THE PROBLEM | Pick out the lines below with "Given" and list them.

Records from a data source:
----

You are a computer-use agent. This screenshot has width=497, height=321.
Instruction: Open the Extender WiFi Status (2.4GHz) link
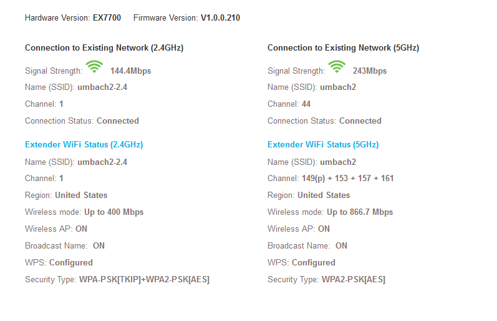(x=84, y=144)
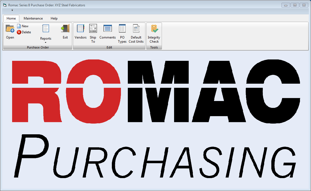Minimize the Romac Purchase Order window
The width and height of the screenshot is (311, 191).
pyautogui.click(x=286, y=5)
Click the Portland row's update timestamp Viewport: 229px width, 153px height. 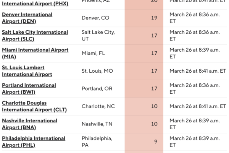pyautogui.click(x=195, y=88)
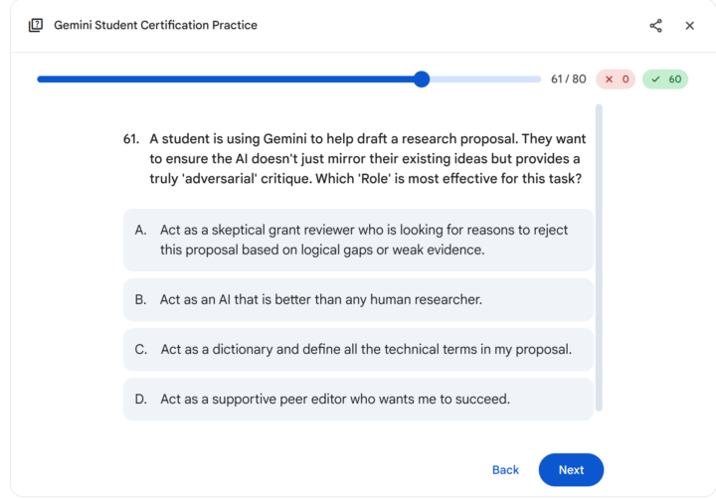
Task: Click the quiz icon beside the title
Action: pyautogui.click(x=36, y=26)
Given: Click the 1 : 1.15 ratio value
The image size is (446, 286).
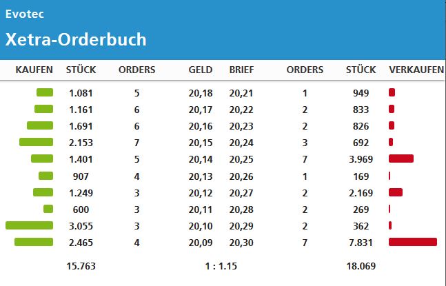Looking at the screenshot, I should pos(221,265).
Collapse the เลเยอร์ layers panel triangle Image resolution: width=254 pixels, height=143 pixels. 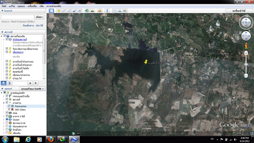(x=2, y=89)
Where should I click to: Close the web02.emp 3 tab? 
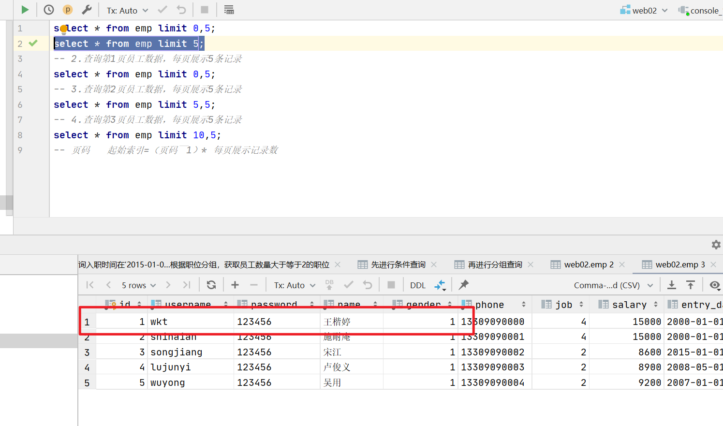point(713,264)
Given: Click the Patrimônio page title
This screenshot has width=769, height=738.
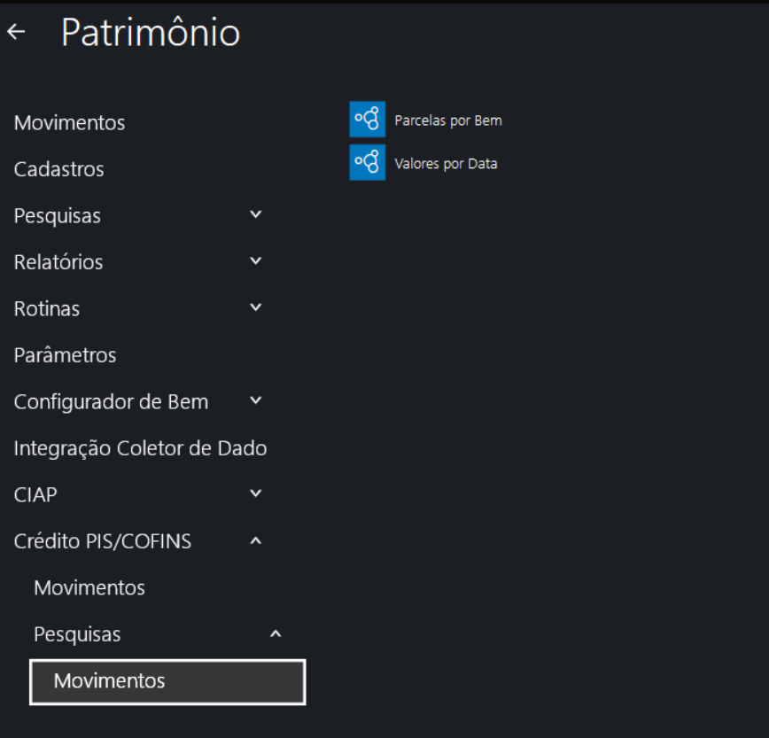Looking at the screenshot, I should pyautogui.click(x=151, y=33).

----

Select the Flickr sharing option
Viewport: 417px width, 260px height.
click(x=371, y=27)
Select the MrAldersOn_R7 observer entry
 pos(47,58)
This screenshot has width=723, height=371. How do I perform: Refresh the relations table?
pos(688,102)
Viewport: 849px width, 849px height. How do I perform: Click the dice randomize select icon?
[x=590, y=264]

----

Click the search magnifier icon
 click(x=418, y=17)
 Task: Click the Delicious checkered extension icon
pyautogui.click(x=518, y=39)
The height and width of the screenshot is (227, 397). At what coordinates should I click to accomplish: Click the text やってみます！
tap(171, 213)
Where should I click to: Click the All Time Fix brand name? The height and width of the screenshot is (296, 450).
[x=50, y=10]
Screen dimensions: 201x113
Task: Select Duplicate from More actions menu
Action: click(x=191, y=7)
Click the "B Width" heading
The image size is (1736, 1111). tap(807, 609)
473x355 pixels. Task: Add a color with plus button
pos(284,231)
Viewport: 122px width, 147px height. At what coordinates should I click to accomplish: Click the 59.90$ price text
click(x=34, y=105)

----

RESULT BELOW |
Given: Click the 1 : 1.15 ratio value
Given: Click the Patrimônio page title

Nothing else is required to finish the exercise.